In fairness to Holder, it’s been a contention of his for the past several weeks that he doesn’t really pay much attention to internal memos, intelligence briefings, and stern warnings from angry members of Congress, so he might have missed it when Senator Charles Grassley (R-IA) said “any attempt to retaliate against [whistleblowers] for their testimony today would be unfair, unwise, and unlawful.”
Six months later, Lajeunesse took stock of the situation, and found “those in charge of the botched operation have been reassigned or promoted, their pensions intact. But many of those who blew the whistle face isolation, retaliation and transfer.” Here’s the scorecard for the Fast and Furious management team:
Acting ATF Chief Ken Melson, who oversaw the operation, is now an adviser in the Office of Legal Affairs. He remains in ATF's Washington, D.C., headquarters.
Acting Deputy Director Billy Hoover, who knew his agency was walking guns and demanded an "exit strategy" just five months into the program, is now the special agent in charge of the D.C. office. He, too, did not have to relocate.
Deputy Director for Field Operations William McMahon received detailed briefings about the illegal operation and later admitted he shares "responsibility for mistakes that were made.” Yet, he also stays in D.C., ironically as the No. 2 man at the ATF's Office of Internal Affairs.
Special Agent in Charge of Phoenix Bill Newell, the man most responsible for directly overseeing Fast and Furious, was promoted to the Office of Management in Washington.
Phoenix Deputy Chief George Gillette was also promoted to Washington as ATF's liaison to the U.S. Marshal's Service.
Group Supervisor David Voth managed Fast and Furious on a day-to-day basis and repeatedly stopped field agents from interdicting weapons headed to the border, according to congressional testimony. ATF boosted Voth to chief of the ATF Tobacco Division, where he now supervises more employees in Washington than he ever did in Phoenix.
Not exactly a bowling alley full of rolling heads, is it? Meanwhile, key whistleblower ATF agent John Dodson was shuffled off to an FBI task force, and can’t even get into the ATF building with his access pass anymore. The brass said that contact with him “was detrimental to any ATF career.” U.S. attorney Dennis Burke admitted leaking documents to discredit Dodson.

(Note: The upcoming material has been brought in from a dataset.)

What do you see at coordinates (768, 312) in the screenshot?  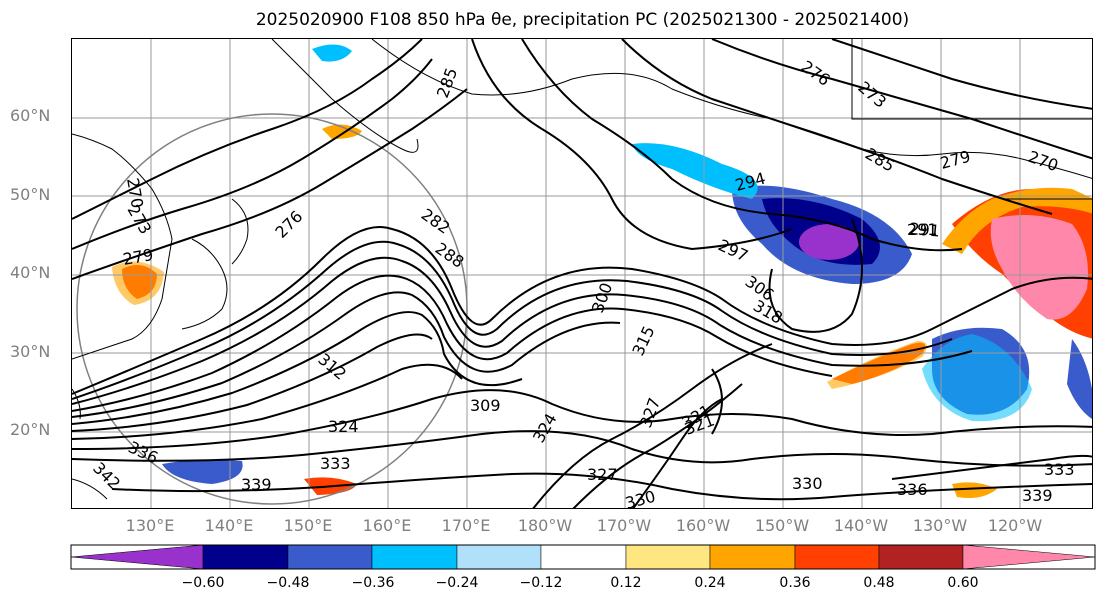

Other agents found themselves demoted, reassigned, and generally floating in career dead zones. The pattern is consistent enough to be disturbing, and several of the agents involved have been disturbed enough to call for investigations. They’ll probably get about as far as the family of murdered U.S. Border Patrol Agent Brian Terry, which spent Thanksgiving digesting the knowledge that the Obama Administration had sealed the court records in his case. Even the judge’s reason for sealing the case was sealed. Some very provocative details leaked out before all the envelopes were glued shut, but we should probably say no more about it, because the Attorney General told us not to.